En ese número de House of Secrets que salió a las calles y quioscos en julio de 1971, el nombre «humano» de Swamp Thing era Alex Olsen, científico traicionado y condenado a un destino trágico por los celos de su entorno. Desde entonces, la Cosa del Pantano ha recorrido varias etapas en su casi medio siglo de vida, y los cómics protagonizados por la musgosa aberración han sido prácticamente todos de extraordinaria calidad desde la primera serie de diez números iniciada en 1971. El año pasado, ECC Ediciones lanzó La muerte no descansa, seis episodios de viscosas andanzas de la verde criatura escritos por el creador –junto con Bernie Wrightson– de «Swampy», Len Wein, y dibujada por Kelley Jones. Antes de eso, Moore (más popular por cómics como The League of Extraordinary Gentlemen, Watchmen o V de Vendetta) desarrolló de modo revolucionario las riquezas potenciales de la historia al revelar que Swamp Thing no era en realidad Alec Holland, y que nunca lo había sido. Por ser, aunque ya clásico, un cómic aún no bien conocido en Paraguay, nos privaremos de analizar el giro impreso por Moore en la saga para evitar spoilers; baste decir que introdujo atrevidas ideas filosóficas, políticas y sociales, como es su costumbre, supo explotar con brillo la cultura sureña y las tradiciones de Lousiana y metió de contrabando al exquisito «working class hero» John Constantine, mago de la clase trabajadora (según la leyenda urbana, inspirado en Sting), que pronto reclamó su propia serie, Hellblazer.

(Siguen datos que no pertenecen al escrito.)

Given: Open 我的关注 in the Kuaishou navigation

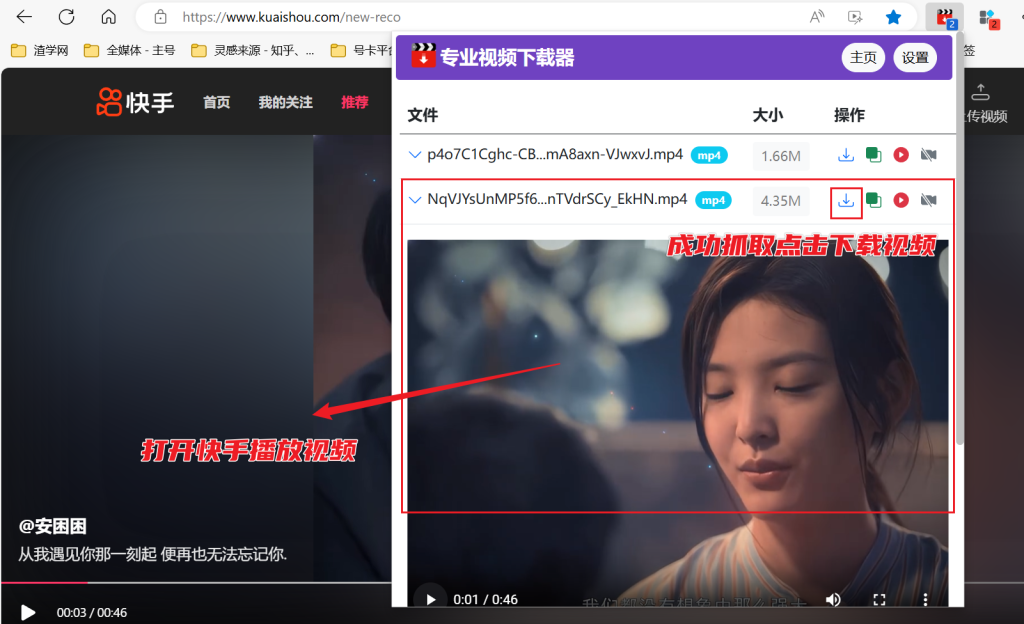Looking at the screenshot, I should click(x=285, y=101).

La serie recibió aportes de varios otros artistas (Rick Veitch, la escritora de terror Nancy A. Collins, Mark Millar, etcétera). Desde su aparición, «Swampy» ha representado una suerte de espacio que a través de las décadas da ocasión a los creadores de experimentar nuevas y locas ideas.
Hoy hace mucho que el Dr. Wertham, el Hombre que Odiaba los Cómics, desapareció de entre los vivos, y el gran Bernie, «comic-book addict» y potencial delincuente que podría haber sido paciente suyo, nos ha dejado ya, pero la Cosa del Pantano arrastra perpetuamente su existencia torturada, y pese a los cambios fue Bernie Wrightson quien, en aquel número 92 de House of Secrets, trazó para la espantosa eternidad los contornos borrosos de su figura insondablemente grotesca y triste, a medio camino entre lo irreconocible y los vestigios dolientes de algo que un día fue humano.